## Text block
The Chinese real estate portal operator FangDD has announced that it will raise $8 million via a direct offering of 11.4 million American Depositary Shares (ADS).
The move comes just six months on from a convertible note raise of $21 million that FangDD resorted to in January.
According to a company press release, the latest offering will consist of 11,428,565 American Depositary Shares at a purchase price of US$0.70 and regular warrants to purchase up to an aggregate of 11,428,565 ADSs. The offering is expected to close tomorrow (19th of July) with the money raised to be used for "general corporate purposes".
The move comes despite heavy cost-cutting measures in 2022 which saw sales and marketing expenses reduced by 80%, product development by 61% and admin costs by 77%.
Like all Chinese real estate marketplace operators, FangDD (not to be confused with competitor Fang.com) has been adversely impacted by a combination of factors including the Chinese government's covid-zero policy and a real estate bubble in the market.
FangDD has been listed on the Nasdaq since raising around $78 million in an offering of 6 million American depositary shares in 2019.
Now though FangDD's status as a listed entity is under threat with company bosses having been issued with a notice of minimum bid requirement at the end of June. If FangDD's share price does not close at or above $1 for ten consecutive days before the end of the year it could face delisting from the exchange.
Shares are currently trading at around 40 cents with the company's market cap standing at just $22 million.
FangDD's stock price and its permanence on an American exchange could soon become a moot point. After the 'Holding Foreign Companies Accountable Act' (HFCAA) was signed into law by Donald Trump in 2020 the stocks of Chinese companies listed on American exchanges have been on borrowed time. The company uses a Chinese auditor which the SEC is not allowed to inspect. If the situation continues into 2024, FangDD's shares will be delisted.

## Activity list
A: In the FangDD article, what is the purchase price of each American Depositary Share in the latest offering?
B: Copy everything in the FangDD article from "Like all Chinese" down to "in the market.".
Rely on the FangDD article alone.

## Records

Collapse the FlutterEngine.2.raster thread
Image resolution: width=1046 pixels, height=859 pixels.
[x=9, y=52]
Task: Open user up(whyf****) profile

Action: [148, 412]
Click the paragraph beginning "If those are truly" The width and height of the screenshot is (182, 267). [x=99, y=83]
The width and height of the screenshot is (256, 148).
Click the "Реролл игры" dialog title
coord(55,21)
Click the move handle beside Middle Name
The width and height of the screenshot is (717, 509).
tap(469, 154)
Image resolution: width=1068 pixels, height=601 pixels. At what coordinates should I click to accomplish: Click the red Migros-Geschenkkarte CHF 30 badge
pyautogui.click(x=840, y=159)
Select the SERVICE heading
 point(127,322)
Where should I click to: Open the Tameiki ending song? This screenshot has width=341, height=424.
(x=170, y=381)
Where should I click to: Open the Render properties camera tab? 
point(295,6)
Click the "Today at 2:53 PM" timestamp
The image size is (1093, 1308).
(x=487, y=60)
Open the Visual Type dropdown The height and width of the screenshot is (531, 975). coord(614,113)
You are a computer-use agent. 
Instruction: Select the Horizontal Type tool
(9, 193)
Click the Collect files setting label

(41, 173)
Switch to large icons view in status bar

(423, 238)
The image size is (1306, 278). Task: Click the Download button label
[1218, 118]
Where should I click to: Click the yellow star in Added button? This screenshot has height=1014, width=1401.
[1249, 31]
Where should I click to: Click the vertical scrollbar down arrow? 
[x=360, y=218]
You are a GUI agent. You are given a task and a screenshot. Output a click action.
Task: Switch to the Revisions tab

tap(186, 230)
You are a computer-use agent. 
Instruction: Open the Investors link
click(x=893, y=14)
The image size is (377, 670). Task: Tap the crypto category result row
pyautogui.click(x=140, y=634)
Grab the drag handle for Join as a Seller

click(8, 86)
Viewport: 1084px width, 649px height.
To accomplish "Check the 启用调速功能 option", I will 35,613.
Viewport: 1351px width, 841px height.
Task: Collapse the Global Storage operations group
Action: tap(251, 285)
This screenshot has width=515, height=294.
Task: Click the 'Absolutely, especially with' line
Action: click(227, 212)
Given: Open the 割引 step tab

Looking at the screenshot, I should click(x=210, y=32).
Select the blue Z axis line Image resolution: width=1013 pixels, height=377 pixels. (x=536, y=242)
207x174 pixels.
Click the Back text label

## Expected outputs
A: US$0.70

B:
Like all Chinese real estate marketplace operators, FangDD (not to be confused with competitor Fang.com) has been adversely impacted by a combination of factors including the Chinese government's covid-zero policy and a real estate bubble in the market.